## TASK OBJECTIVE
The expected answer is the set of lines in the data below between the line holding "The height and width of the screenshot is (378, 588)." and the line holding "Given: Click Germany flag next to Her087", inclusive, written out exactly.
□ □ □ □
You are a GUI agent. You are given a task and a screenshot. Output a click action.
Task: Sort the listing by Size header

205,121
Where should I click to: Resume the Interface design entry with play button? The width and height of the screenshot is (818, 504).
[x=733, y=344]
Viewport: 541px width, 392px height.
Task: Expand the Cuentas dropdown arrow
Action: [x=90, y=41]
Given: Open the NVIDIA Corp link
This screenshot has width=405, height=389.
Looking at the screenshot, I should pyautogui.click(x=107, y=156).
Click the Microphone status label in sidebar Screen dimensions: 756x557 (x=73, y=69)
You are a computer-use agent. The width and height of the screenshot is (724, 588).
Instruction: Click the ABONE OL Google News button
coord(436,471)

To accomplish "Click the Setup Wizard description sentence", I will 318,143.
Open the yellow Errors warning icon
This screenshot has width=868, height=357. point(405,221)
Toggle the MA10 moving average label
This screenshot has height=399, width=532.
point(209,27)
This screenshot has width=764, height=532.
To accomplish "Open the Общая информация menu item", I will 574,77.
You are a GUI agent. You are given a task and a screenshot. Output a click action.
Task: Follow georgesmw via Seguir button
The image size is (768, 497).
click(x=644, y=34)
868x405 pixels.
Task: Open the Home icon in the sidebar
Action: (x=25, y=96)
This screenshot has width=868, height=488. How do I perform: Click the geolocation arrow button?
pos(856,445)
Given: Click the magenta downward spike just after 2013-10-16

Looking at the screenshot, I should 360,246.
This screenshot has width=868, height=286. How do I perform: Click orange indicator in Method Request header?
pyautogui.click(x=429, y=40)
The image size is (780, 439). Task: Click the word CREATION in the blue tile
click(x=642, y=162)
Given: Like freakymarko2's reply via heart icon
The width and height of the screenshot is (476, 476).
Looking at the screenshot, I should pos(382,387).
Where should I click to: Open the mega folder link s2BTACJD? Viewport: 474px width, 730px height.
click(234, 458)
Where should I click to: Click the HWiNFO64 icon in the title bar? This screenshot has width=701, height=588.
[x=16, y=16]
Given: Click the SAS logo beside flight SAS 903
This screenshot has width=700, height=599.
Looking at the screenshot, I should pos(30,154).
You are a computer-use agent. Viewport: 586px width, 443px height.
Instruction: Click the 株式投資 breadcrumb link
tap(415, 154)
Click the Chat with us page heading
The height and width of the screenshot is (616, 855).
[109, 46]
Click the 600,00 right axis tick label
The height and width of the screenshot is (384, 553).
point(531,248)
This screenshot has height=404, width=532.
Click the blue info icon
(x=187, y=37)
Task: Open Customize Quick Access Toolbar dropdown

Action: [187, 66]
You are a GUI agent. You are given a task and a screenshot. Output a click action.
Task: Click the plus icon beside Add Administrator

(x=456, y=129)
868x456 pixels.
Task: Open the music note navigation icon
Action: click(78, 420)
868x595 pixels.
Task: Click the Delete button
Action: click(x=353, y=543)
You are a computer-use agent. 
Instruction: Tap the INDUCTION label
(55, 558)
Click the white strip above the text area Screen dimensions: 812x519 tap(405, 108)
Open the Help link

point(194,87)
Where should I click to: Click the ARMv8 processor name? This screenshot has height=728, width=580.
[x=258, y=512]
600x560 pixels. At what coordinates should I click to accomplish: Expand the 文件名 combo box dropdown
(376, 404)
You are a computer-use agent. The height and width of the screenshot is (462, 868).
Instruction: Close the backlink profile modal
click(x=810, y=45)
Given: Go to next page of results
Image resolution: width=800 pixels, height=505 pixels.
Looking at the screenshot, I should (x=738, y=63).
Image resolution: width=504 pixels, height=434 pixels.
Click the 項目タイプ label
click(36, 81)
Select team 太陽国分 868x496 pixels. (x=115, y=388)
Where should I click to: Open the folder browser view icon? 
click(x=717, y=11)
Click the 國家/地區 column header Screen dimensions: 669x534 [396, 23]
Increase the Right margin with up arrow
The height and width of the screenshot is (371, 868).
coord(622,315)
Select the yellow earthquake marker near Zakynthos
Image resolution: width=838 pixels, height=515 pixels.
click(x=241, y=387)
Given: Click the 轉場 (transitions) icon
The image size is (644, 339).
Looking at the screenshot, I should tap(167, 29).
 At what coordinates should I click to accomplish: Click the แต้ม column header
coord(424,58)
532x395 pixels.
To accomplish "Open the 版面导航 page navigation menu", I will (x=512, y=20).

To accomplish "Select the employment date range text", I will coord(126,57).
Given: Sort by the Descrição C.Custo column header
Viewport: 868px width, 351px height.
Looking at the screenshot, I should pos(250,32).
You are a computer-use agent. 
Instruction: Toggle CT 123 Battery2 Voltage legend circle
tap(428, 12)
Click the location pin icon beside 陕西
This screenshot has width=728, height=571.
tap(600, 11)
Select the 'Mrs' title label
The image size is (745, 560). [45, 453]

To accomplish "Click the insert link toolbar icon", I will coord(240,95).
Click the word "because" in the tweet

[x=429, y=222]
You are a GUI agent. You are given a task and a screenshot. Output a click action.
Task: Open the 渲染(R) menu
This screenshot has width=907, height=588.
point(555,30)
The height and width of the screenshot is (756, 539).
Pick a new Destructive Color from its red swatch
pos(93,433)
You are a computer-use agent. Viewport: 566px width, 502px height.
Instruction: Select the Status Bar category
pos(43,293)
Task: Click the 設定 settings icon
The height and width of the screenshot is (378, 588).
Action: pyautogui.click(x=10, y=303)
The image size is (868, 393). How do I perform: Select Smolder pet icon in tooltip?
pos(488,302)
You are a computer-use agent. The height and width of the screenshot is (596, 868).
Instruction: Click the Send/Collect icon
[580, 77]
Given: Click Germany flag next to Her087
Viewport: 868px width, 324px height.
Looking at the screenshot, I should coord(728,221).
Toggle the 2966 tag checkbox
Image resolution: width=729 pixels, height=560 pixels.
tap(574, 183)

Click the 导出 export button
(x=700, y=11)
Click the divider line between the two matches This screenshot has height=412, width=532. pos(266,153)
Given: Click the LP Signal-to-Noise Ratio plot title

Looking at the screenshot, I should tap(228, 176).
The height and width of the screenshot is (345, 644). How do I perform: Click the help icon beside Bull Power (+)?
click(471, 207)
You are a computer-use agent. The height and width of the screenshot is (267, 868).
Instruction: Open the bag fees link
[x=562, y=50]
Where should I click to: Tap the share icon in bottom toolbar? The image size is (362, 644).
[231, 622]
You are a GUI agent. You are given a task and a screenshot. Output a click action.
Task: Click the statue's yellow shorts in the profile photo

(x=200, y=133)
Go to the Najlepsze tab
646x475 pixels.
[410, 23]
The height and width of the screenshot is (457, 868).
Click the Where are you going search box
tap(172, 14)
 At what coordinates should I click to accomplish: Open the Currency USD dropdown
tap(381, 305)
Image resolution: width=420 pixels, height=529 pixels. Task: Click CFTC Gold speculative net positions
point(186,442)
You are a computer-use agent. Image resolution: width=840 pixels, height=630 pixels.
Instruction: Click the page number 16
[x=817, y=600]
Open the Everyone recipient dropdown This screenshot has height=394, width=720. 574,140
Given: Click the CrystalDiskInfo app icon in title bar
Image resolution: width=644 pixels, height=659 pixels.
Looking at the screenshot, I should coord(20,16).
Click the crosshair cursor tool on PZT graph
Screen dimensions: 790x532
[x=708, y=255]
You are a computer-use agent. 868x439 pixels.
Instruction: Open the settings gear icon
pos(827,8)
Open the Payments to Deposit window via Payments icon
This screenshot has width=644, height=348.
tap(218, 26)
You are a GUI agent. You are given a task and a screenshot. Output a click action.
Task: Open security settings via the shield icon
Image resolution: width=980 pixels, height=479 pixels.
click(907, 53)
□ □ □ □
## EXERCISE ANSWER
The height and width of the screenshot is (378, 588).
Action: pyautogui.click(x=10, y=303)
The image size is (868, 393). How do I perform: Select Smolder pet icon in tooltip?
pos(488,302)
You are a computer-use agent. The height and width of the screenshot is (596, 868).
Instruction: Click the Send/Collect icon
[580, 77]
Given: Click Germany flag next to Her087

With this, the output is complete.